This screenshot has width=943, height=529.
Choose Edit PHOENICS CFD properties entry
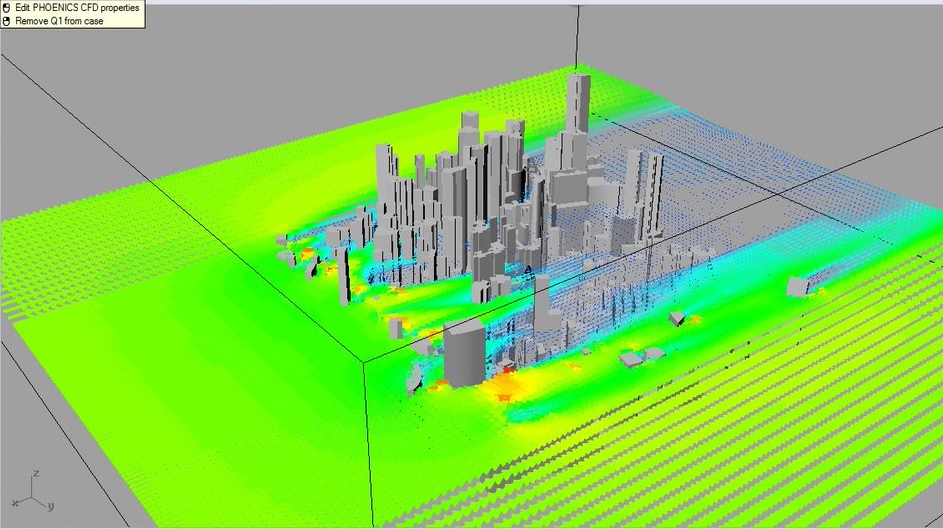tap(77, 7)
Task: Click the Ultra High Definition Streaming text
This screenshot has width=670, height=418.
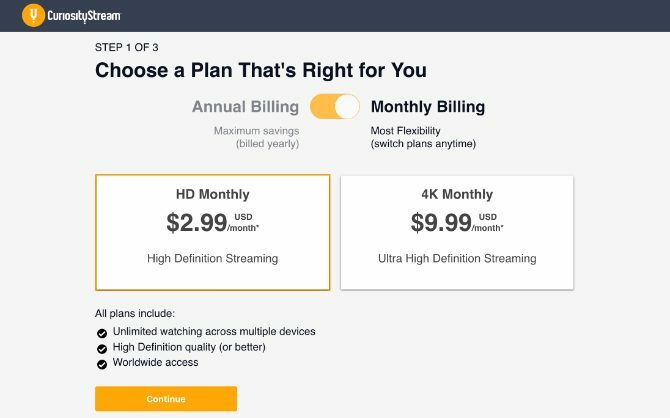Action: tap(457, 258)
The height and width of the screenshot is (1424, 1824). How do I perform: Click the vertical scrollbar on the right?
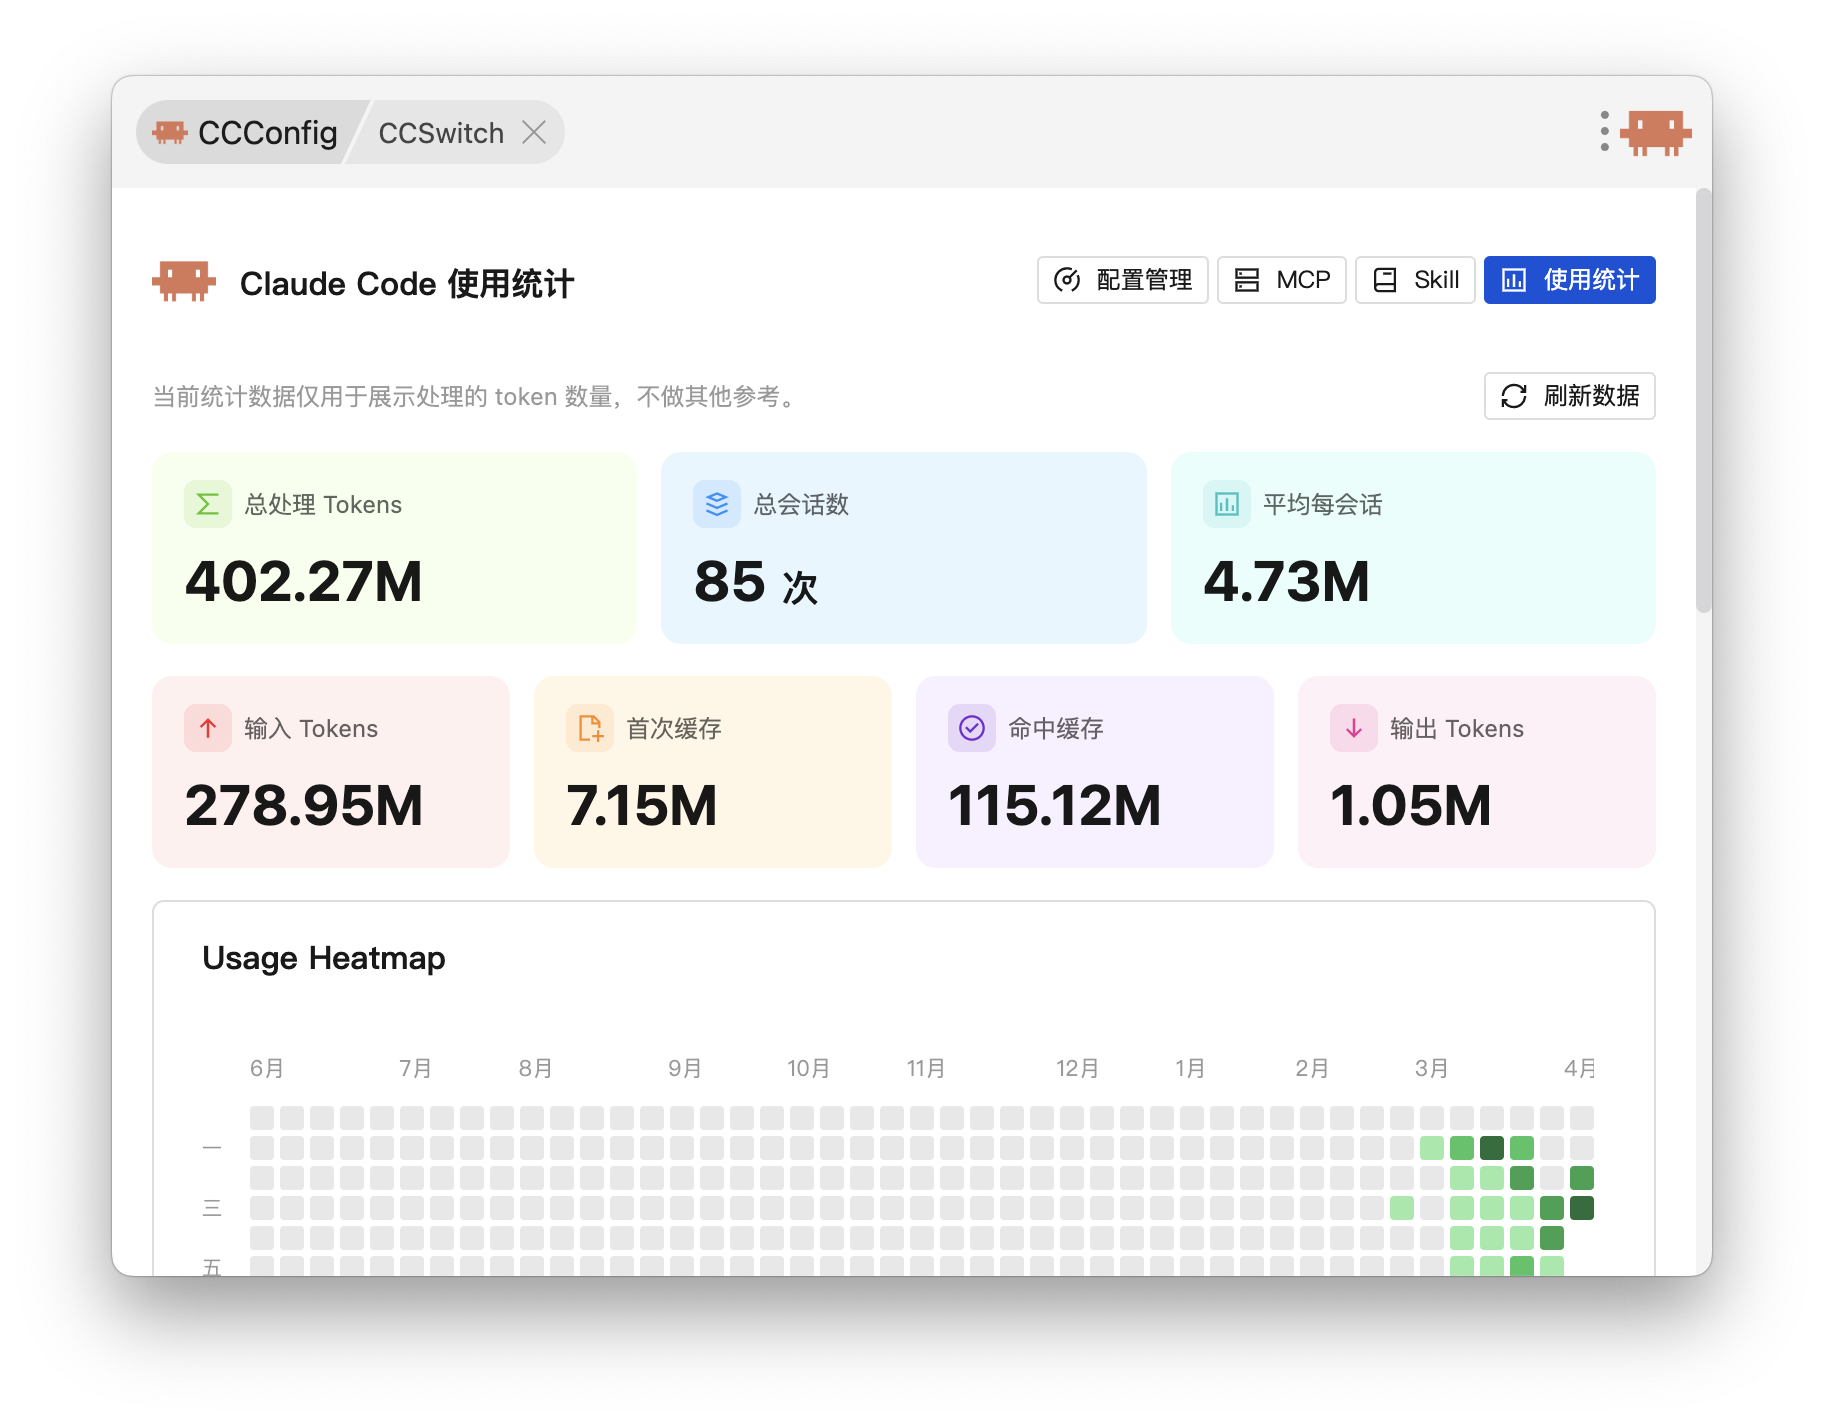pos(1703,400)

* * * * * * *

§ **REQUIRED ACTION**: Write the entries above out in full, exactly, with no images.

§ **RESULT**:
This screenshot has width=943, height=529.
Choose Edit PHOENICS CFD properties entry
tap(77, 7)
Task: Click the Ultra High Definition Streaming text
This screenshot has width=670, height=418.
Action: tap(457, 258)
The height and width of the screenshot is (1424, 1824). How do I perform: Click the vertical scrollbar on the right?
pos(1703,400)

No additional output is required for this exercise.